PARIS (Reuters) – Paris Mayor Anne Hidalgo said on Friday the city planned to ban single-use plastic when it holds the 2024 Olympic Games as part of efforts to tackle a global plastic pollution crisis.
“We have decided to make the Olympic Games the first major major event without single-use plastic,” Hidalgo told a press conference at a session of the International Forum of Mayors against Plastic Pollution.
Visitors to temporary Olympics competition sites in the French capital will be admitted only without plastic bottles.
Coca-Cola, the American beverage giant and designated sponsor of the Paris Olympics, will distribute its products in re-usable glass bottles and more than 200 soda fountains, which will be redeployed after the games.

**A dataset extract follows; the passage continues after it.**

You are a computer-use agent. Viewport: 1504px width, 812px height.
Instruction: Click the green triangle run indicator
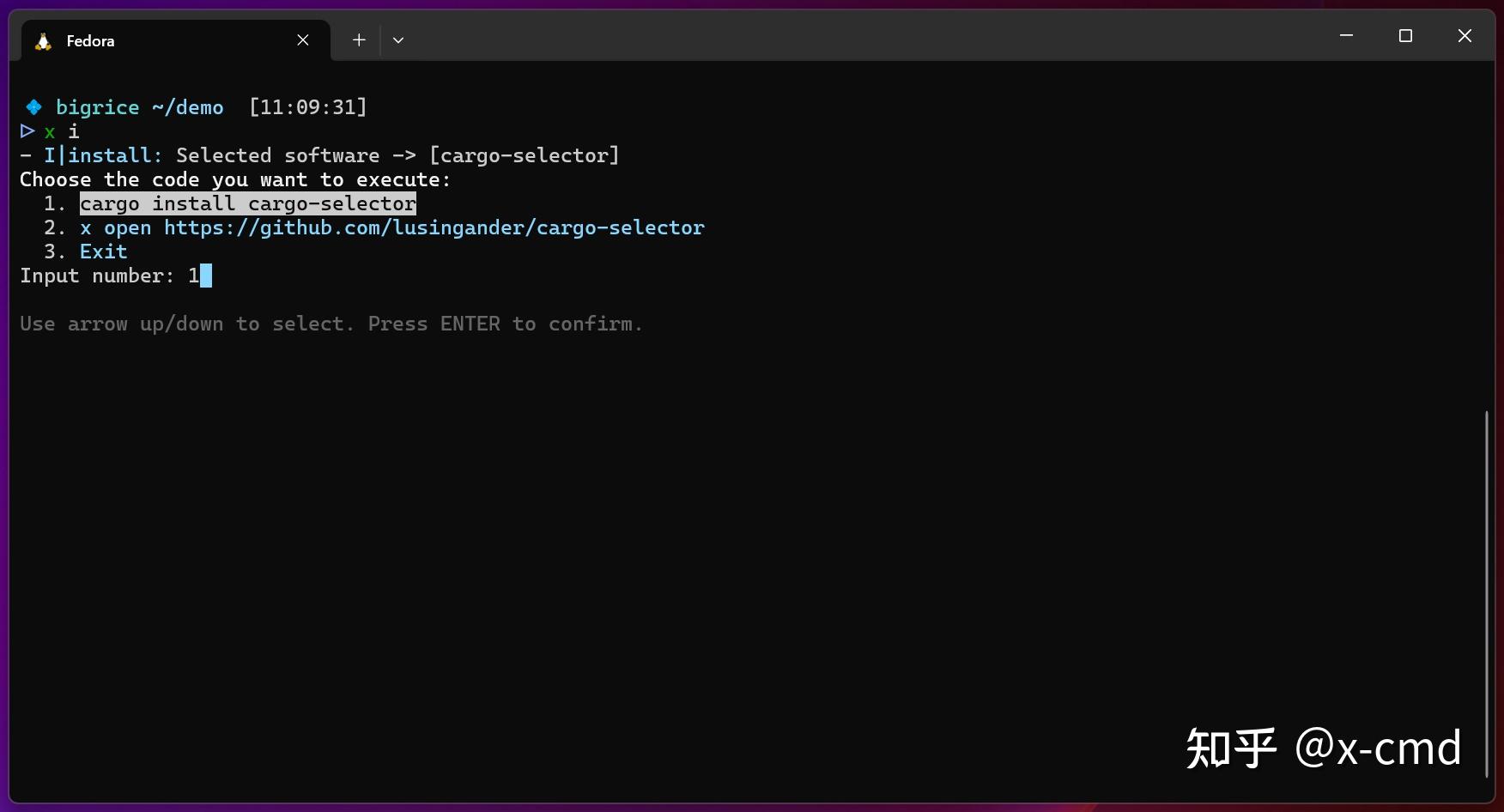point(27,131)

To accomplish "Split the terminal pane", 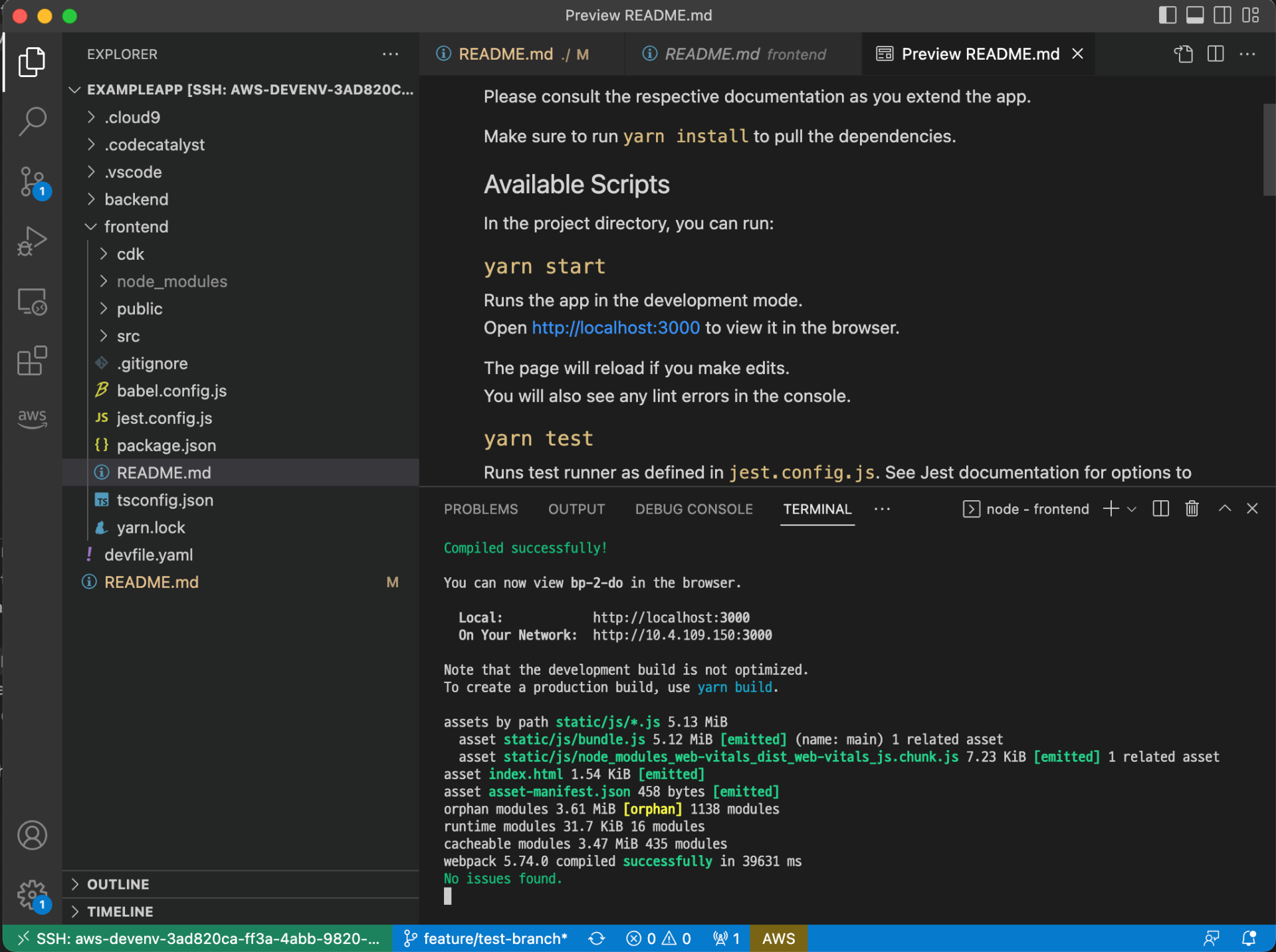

Re-usable cups will also be used for refreshments during the Olympics marathon.
“Plastic (waste) remains a major global issue: each year, 14,000 mammals and 1.4 million seabirds are killed due to the ingestion of plastic waste,” Hidalgo’s office said in a statement announcing the Olympics single-use plastic ban
Organisers of the Paris Olympics have said they want to halve the carbon footprint compared to previous Summer Games in Rio in 2016 and London in 2012. The Tokyo Olympics last year took place behind closed doors due to the COVID pandemic.
The U.N. Environment Programme issued a report on May 16 saying countries could reduce plastic pollution by 80% by 2040 using existing technologies and making major policy changes.
UNEP released its analysis of policy options to tackle the crisis two weeks before countries convene in Paris to launch a second round of negotiations to craft a global treaty aimed at eliminating plastic waste.